L’intelligenza artificiale sfruttata in modo sistematico e innovativo potrà aprire varchi impensabili nel panorama della ricerca scientifica (Illustrazione di Arnaldo Liguori)
Un uomo statunitense, a un passo dal ricovero in hospice per ricevere cure palliative, ha visto il proprio destino completamente ribaltato grazie a un trattamento individuato attraverso l’intelligenza artificiale. Colpito dalla malattia di Castleman multicentrica idiopatica (iMCD) – condizione rara quanto, spesso, fatale – il paziente è in remissione da due anni dopo l’assunzione di adalimumab, un anticorpo monoclonale ampiamente utilizzato per varie malattie autoimmuni.
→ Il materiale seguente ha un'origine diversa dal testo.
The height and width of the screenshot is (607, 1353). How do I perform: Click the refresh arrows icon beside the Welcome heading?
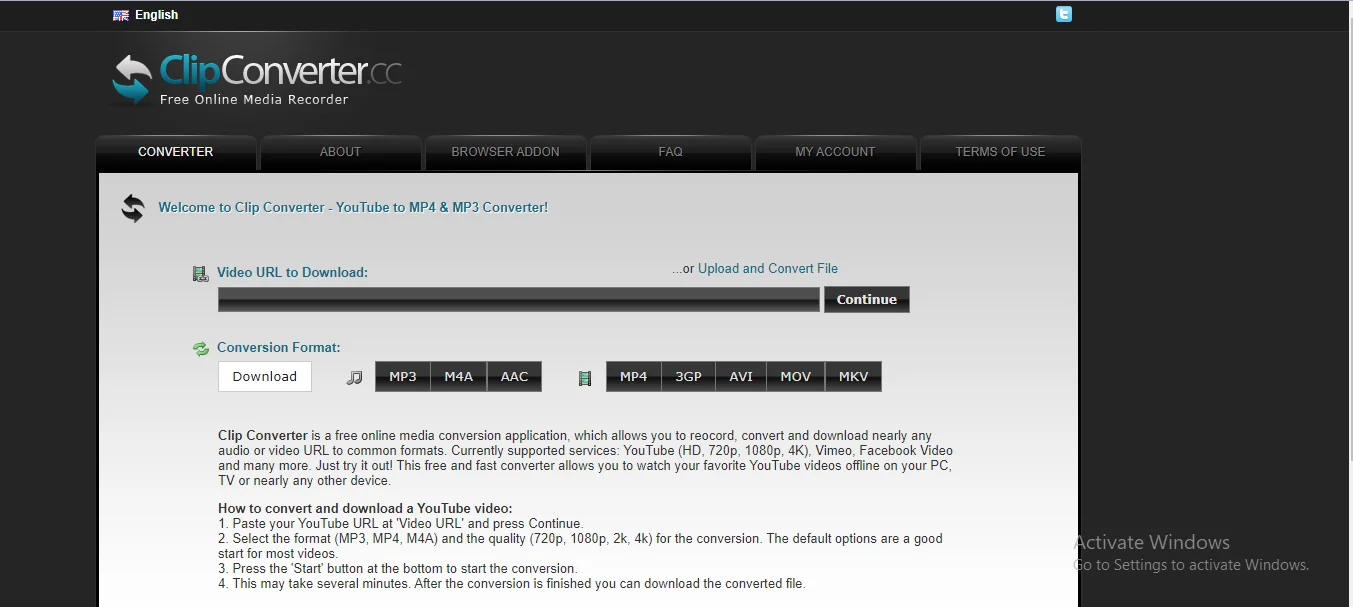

La vicenda è stata documentata in un recente articolo apparso sul New England Journal of Medicine e rappresenta un segnale decisivo del potenziale che la tecnologia può offrire nel campo delle terapie personalizzate, persino quando si parla di malattie rare, dunque meno indagate.
La malattia di Castleman
Nello specifico, l’iMCD si manifesta con una reazione immunitaria anomala, che causa infiammazioni estese, ingrossamento dei linfonodi e, nei casi più severi, insufficienze multiorgano. Al momento, l’unico farmaco con approvazione ufficiale della Food and Drug Administration statunitense è il siltuximab, che però si è dimostrato efficace solo per una porzione limitata di pazienti.
La difficoltà di trovare alternative valide ha spinto un team della Perelman School of Medicine - Università della Pennsylvania - a ricorrere all’IA per vagliare oltre 4.000 farmaci e identificare possibili candidati per il riposizionamento terapeutico. I ricercatori hanno rilevato che il fattore di necrosi tumorale (TNF) risultava particolarmente attivo nei soggetti con iMCD, suggerendo la potenziale utilità di inibitori del TNF come l’adalimumab.
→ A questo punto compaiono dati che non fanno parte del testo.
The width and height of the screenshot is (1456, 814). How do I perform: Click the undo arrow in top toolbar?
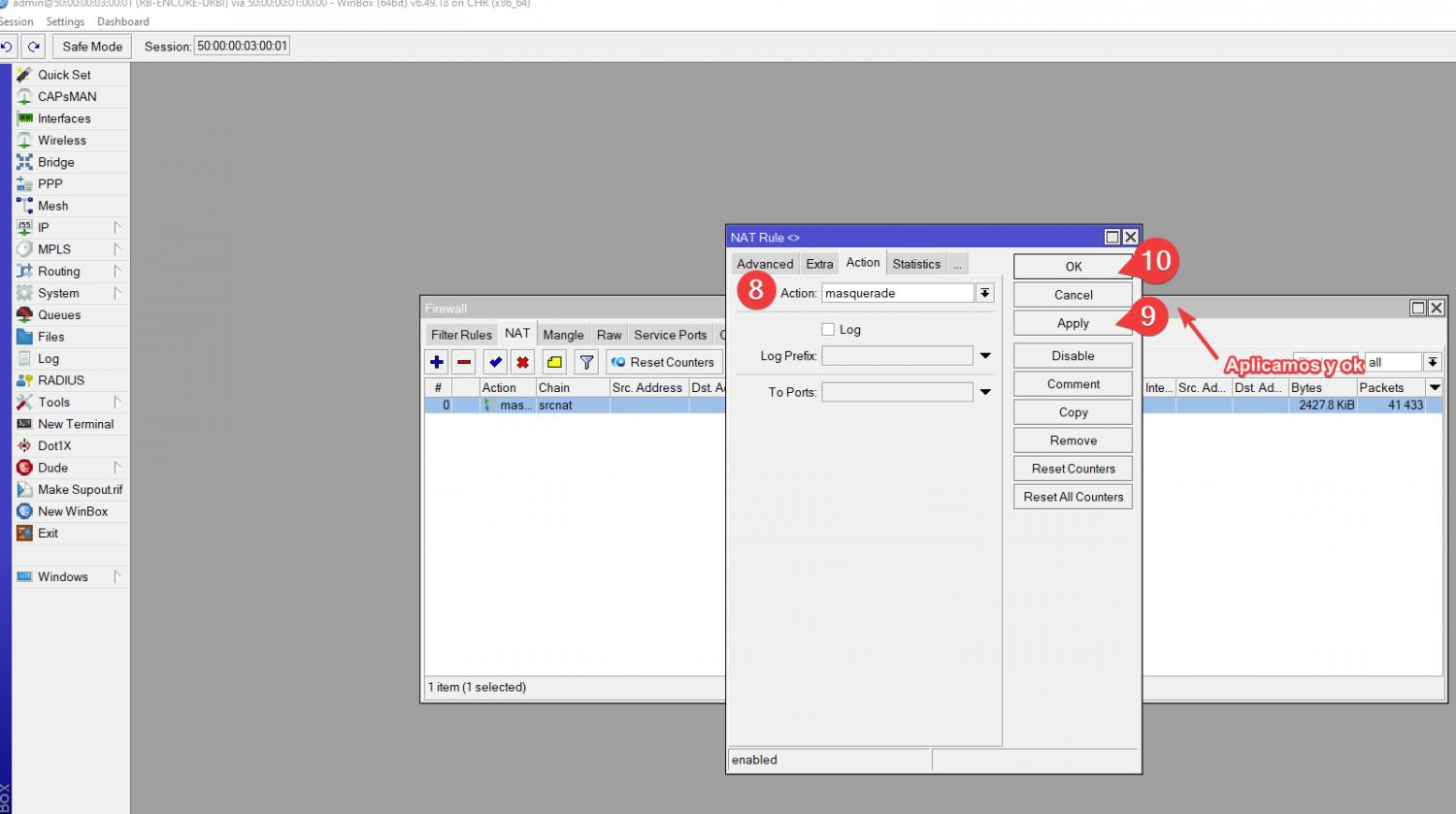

Guidato da David Fajgenbaum – professore associato di Medicina Traslazionale e Genetica Umana, nonché cofondatore di Every Cure – il gruppo di studio ha quindi deciso di sperimentare adalimumab su un paziente il cui stato clinico era considerato ormai senza sbocchi.
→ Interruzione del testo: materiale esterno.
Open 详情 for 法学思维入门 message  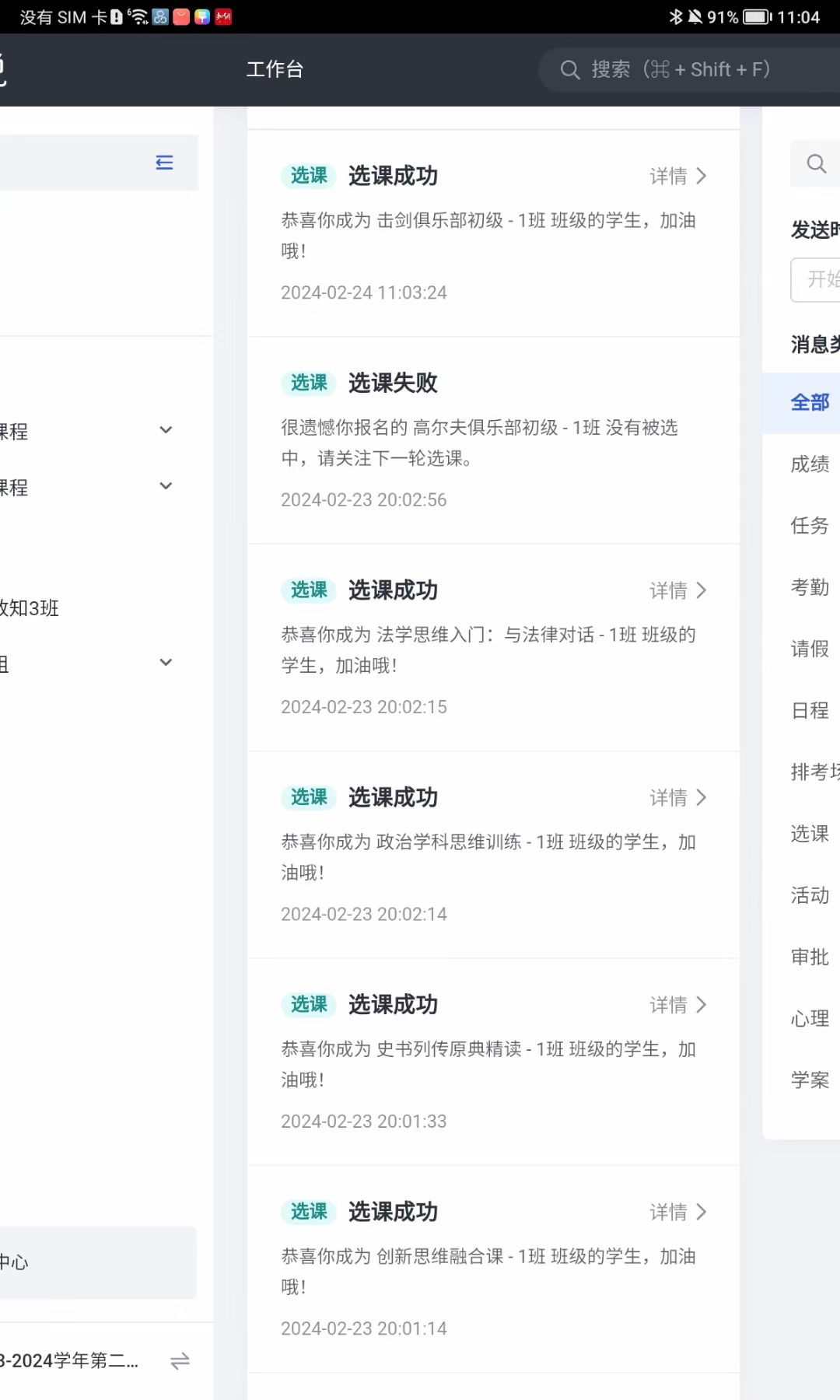[x=678, y=591]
Intelligenza artificiale e ricerca
Il successo ottenuto da questo anticorpo monoclonale rappresenta non solo una svolta nella gestione della malattia di Castleman, ma anche la dimostrazione di come l’intelligenza artificiale possa essere un alleato prezioso nel riscoprire farmaci già presenti sul mercato e nel lanciarli in nuove sfide terapeutiche. Lo stesso Fajgenbaum, che vive con l’iMCD, racconta di aver iniziato la propria battaglia personale oltre dieci anni fa, scoprendo il farmaco in grado di salvarlo e fondando in seguito Every Cure per avviare ricerche sistematiche sulle malattie rare.
La portata di questo progetto è possibile grazie al sostegno pubblico e privato, che include finanziatori come il National Heart, Lung, and Blood Institute, la Food and Drug Administration (FDA), il National Center for Advancing Translational Sciences e l’Advanced Research Projects Agency for Health, assieme a organizzazioni filantropiche e iniziative come la Chan Zuckerberg Initiative e la Lyda Hill Philanthropies. L’obiettivo è ambizioso e indubbiamente degno di lode: creare un nuovo modello di ricerca, in cui le tecnologie di apprendimento automatico e i dati clinici vengano fusi per accelerare l’individuazione di cure per patologie che ancora sfuggono alle risorse mediche tradizionali.
E in Italia?
Dal punto di vista del paziente e della sua famiglia, la parola remissione significa vivere una quotidianità più serena, pur senza un’autentica guarigione definitiva. Lo conferma Claudio Savà, presidente dell’associazione italiana AMICA per la malattia di Castleman, il quale esprime ottimismo circa l’eventuale introduzione di adalimumab anche in Italia. Il processo di autorizzazione e di potenziale rimborso da parte del Servizio Sanitario Nazionale è notoriamente lungo, ma il riconoscimento internazionale di questi risultati potrebbe rappresentare una spinta decisiva.
Il caso del paziente statunitense che ha sconfitto l’iMCD grazie all’adalimumab è dunque un traguardo carico di speranza, non solo per chi lotta contro la malattia di Castleman, ma per tutte le persone che convivono con patologie simili, ancora poco indagate perché rare, se non rarissime. Ecco però allora che l’intelligenza artificiale sfruttata in modo sistematico e innovativo, potrà aprire varchi impensabili nel panorama della ricerca scientifica, offrendo prospettive concrete di cura anche per malattie orfane di soluzioni. Il futuro, dunque, lascia intravedere la possibilità di scoprire nuove terapie salvavita attraverso analisi dei dati, apprendimento automatico e collaborazioni internazionali sempre più sinergiche.